5月14日付毎日新聞の「記者の目」欄で、「国の責任あいまい新型コロナ」について竹地広憲記者は「自治体と一丸対応を」という見出しの下で。政府側と小池東京都知事の間で繰り広げられた「徒労感が漂う主導権争い」について言及されている。竹地記者は1年余り官邸記者として感じたこととして「コロナ対応に対する政府の責任があいまいで、そのことが政策決定の遅れを招いているのではないか」という指摘をされている。
小池東京都知事と菅政権の政治的な角逐は、かねてから噂されていたわけだが、第一線の記者から具体的な言質でもって改めて指摘されたことには驚かされる。中央政府と地方自治体が一体になってコロナ対策に邁進しなければならない時、政治的な思惑によって国民の命や暮らしが犠牲になってはならないことは当然のことだろう。これから7月4日の都議会議員選挙もあり、解散総選挙すら何時あってもおかしくない時期に入りつつあるわけで、もう一度コロナ危機からの脱却に向けて国・地方一体での取り組みを強く求めたいものだ。
牧原出東大教授の『ウエブ論座論文』「自滅に向かう政治主導と『内政の司令塔』不在が招いたコロナ対策の破綻」を読んで
こうした現実に対して、牧原出東京大学教授は5月8日付の『ウエブ論座』で「自滅に向かう政治主導と『内政の司令塔』不在が招いたコロナ対策の破綻」と題するかなり長い論文を書かれている。副題として「抑えの効いた『官邸主導』と内政での『官僚主導』の再生が急務」とある。

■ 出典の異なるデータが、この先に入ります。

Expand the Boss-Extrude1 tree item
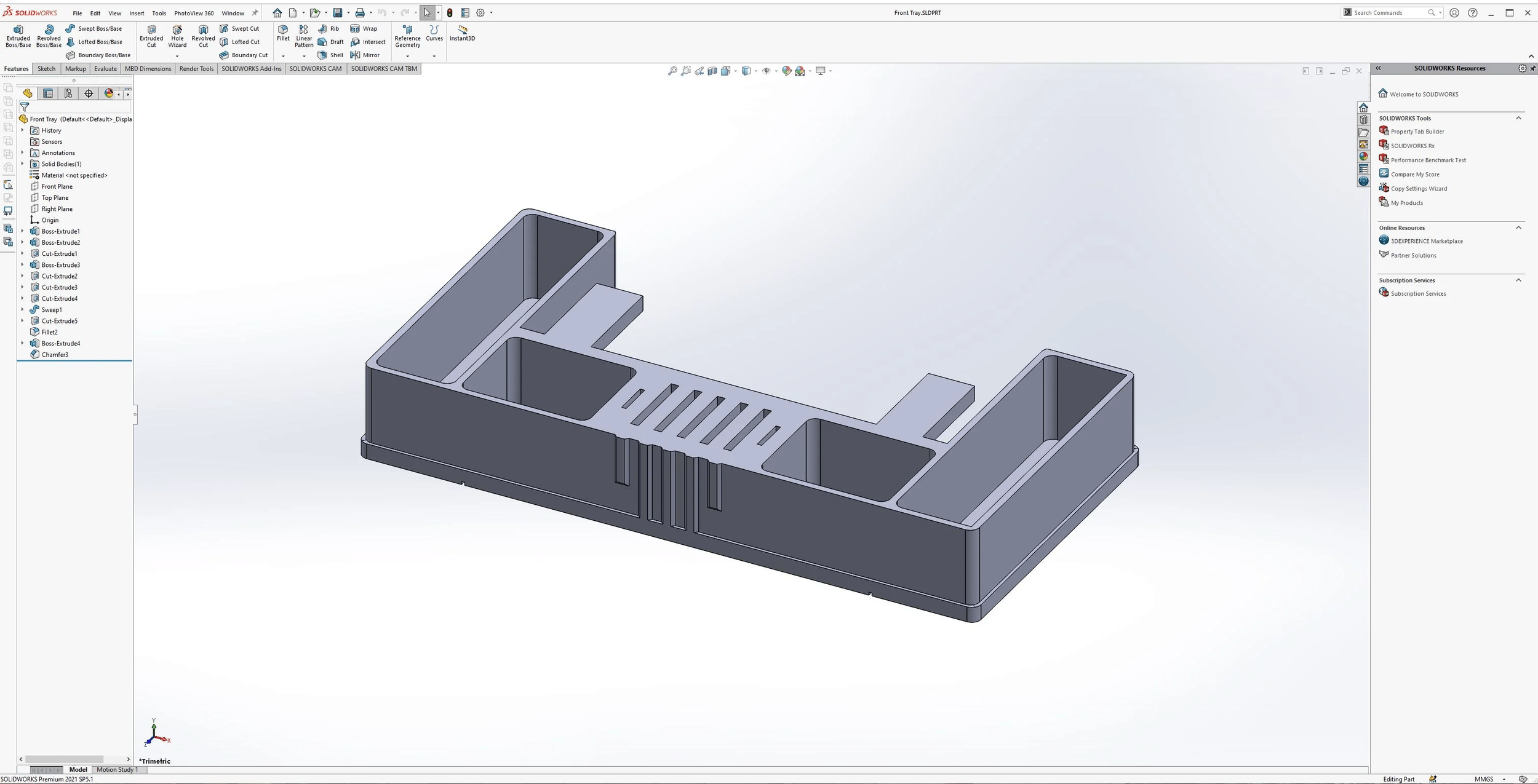This screenshot has width=1538, height=784. tap(23, 231)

冒頭、コロナ危機に対する菅政権の対応のお粗末さに触れ、昨年末の懸案であった重傷者用病床の確保ができず、世界最低水準のワクチン接種率、経済活動の落ち込みの下、清算無き東京オリンピックの準備だけは進むという「目を覆わんばかりの事態」だと厳しく批判する。この事態を招いた要因は構造的なもので、牧原教授は「政治主導がもたらす政治の劣化」と「内政の司令塔不在」の二つを指摘する。解決策としては、「政治主導の旗を降ろす」ことと「内政の司令塔をつくる」しかないということになる。かなりの長文なので、詳しくは是非とも本文を一読して欲しい。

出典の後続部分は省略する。